In your experiments, how much time typically elapses between the start of the application and the point where the GPU slows down?
By the way, what is the power rating of your power supply (PSU)? Are you using any 6-pin to 8-pin converters in the power cables going to the GPU? Any Y-splitters?
It quite difficult to catch this moment. I checked kernel log and dmesg - both are clean at the moment.
What do you mean by power rating?
I use 8-pin connectors from PSU package, no additional convertors of any type.
Usually it takes from few hours of 100% load to few days before drop.
PSUs have a wattage printed on them: A 600W PSU, a 1000W PSU, a 1600W PSU. This “size” should be prominently printed on the box the PSU came in, it should also be printed on the label glued to the PSU.
Yours should be rated for 1000W if you want rock solid operation. This is based on a rule of thumb that says the rated wattage of all system components should not exceed 60% of the PSU power rating. You have 250W x2 from the GPU + maybe 120W for a single CPU motherboard+peripherals (it could be a bit more if you have tons of DRAM or a really high-end CPU). So 620W total for the system → 1000W PSU. The 60% rule provides significant headroom to absorb short-term spikes in power draw from either CPU or GPU.
I would recommend a PSU that complies with 80 PLUS Platinum specs, with 80 PUS Gold as the minimum standard for a workstation that works under full load for days at a time.
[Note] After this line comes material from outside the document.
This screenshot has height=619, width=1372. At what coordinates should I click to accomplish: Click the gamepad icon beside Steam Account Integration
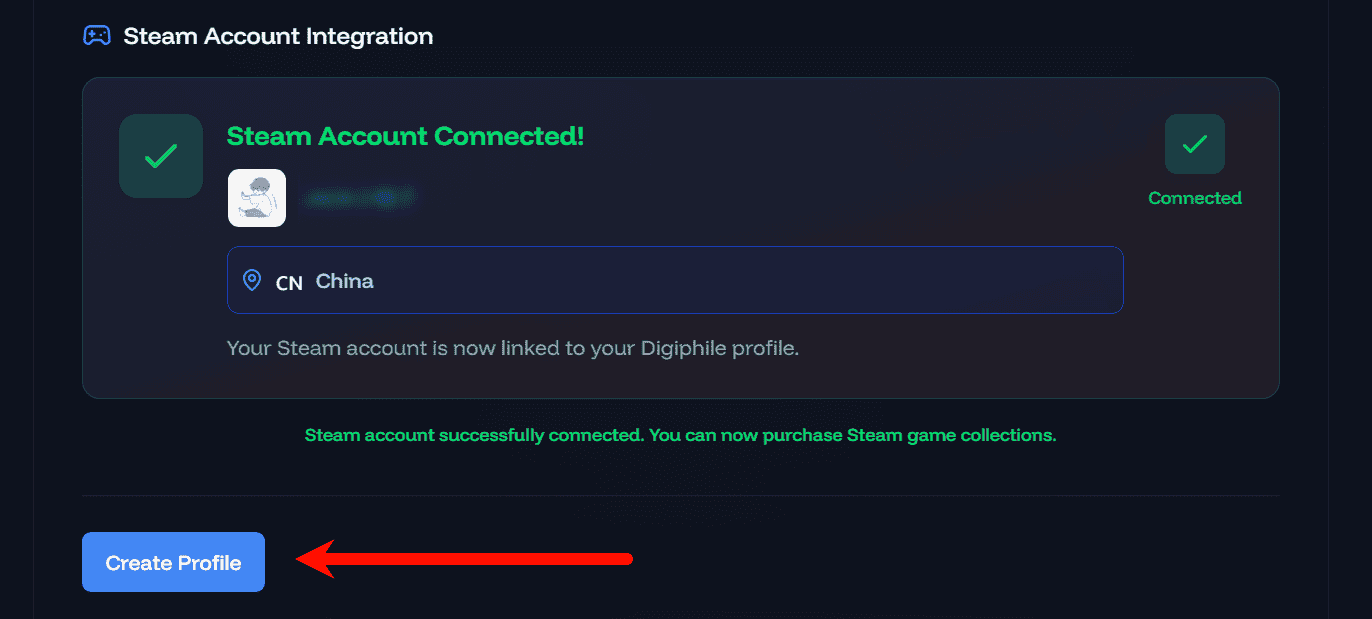(96, 36)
If you run that machine continuously, you should make back the additional expense of the Platinum PSU vs Gold in a couple of years through electrical power savings (this will depend on PSU prices and cost of electricity in your location).
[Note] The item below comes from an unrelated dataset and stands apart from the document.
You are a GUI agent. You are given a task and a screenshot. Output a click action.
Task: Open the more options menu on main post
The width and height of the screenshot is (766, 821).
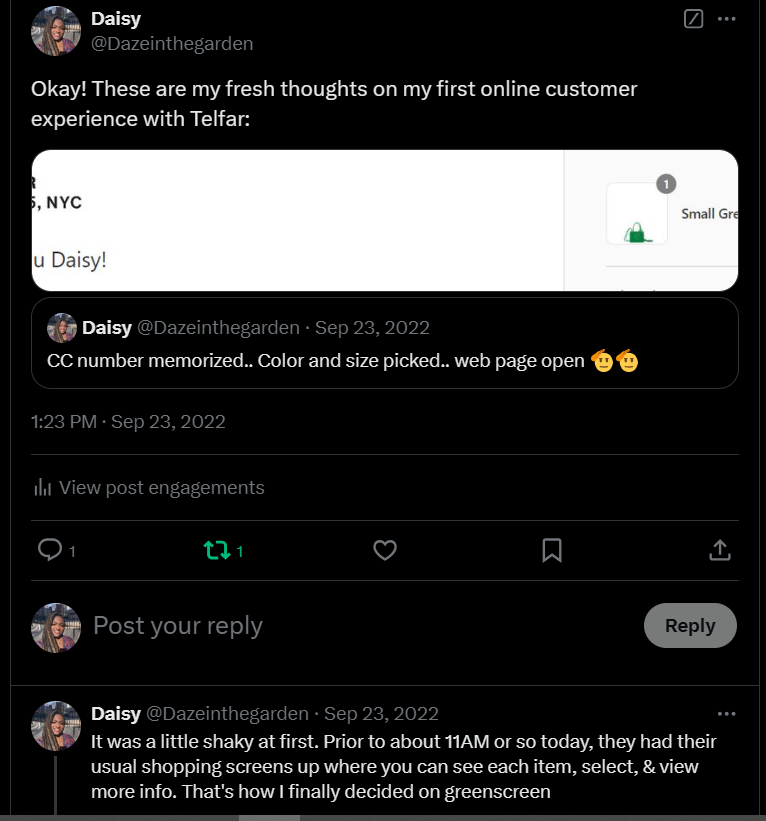tap(726, 19)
Does the system operate in an environment where there could be significant vibrations, a ship or a factory floor, for example? That could impact the reliability of PCIe slot connectors, for example.
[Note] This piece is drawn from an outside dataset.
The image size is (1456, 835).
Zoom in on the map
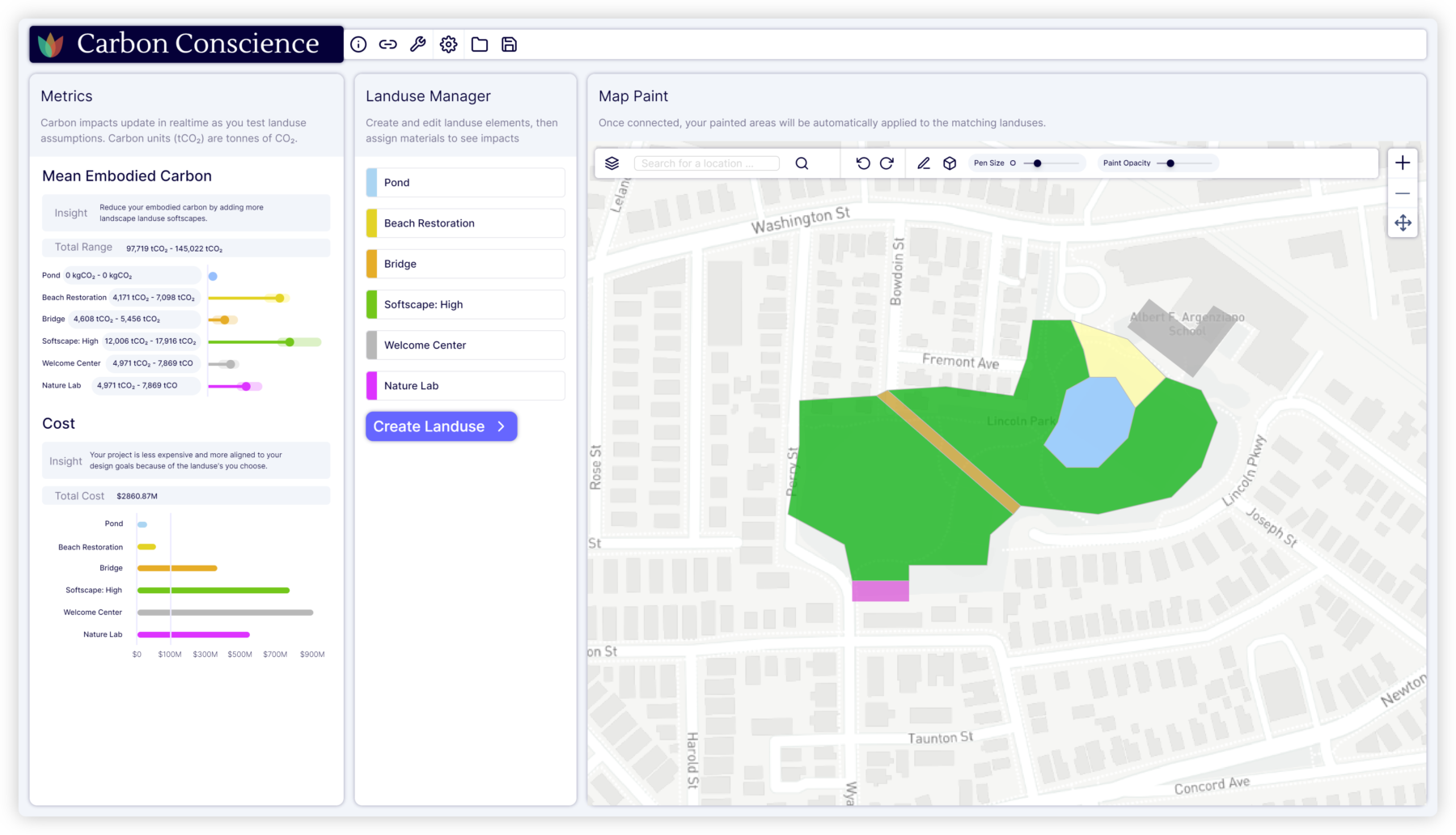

Hours to days to “failure” would seem to exclude a thermal issue, as those should manifest after 30 minutes at most. So I am suspecting some marginal electrics, either reliability of power supply, issues with signal integrity or damage to chips.
Oh way, you mean power :^)
My PSU has 1.5kW seems quite enough for 2 1080ti
Yes, 1500 W PSU should be more than enough. So power supply should not be an issue.
I wonder whether electromagnetic interference could be an issue, with one GPU more susceptible than the other. Any large electromagnetic devices near by (large electrical motors, MRI machines, …)? I assume the system is running in a proper enclosure consisting (mostly) of sheet metal?
[Sorry, need to stop here, falling asleep at the keyboard]